WORK REQUEST
All the data should be printed again exactly as written.

DATASET ENTRIES
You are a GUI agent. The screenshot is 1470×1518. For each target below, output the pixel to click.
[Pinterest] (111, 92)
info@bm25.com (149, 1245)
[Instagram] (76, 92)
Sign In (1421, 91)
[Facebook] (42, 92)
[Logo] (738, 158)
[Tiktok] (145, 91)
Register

RESPONSE BELOW
You are a GUI agent. The screenshot is 1470×1518. For each target below, output the pixel to click.
[Pinterest] (111, 92)
info@bm25.com (149, 1245)
[Instagram] (76, 92)
Sign In (1421, 91)
[Facebook] (42, 92)
[Logo] (738, 158)
[Tiktok] (145, 91)
Register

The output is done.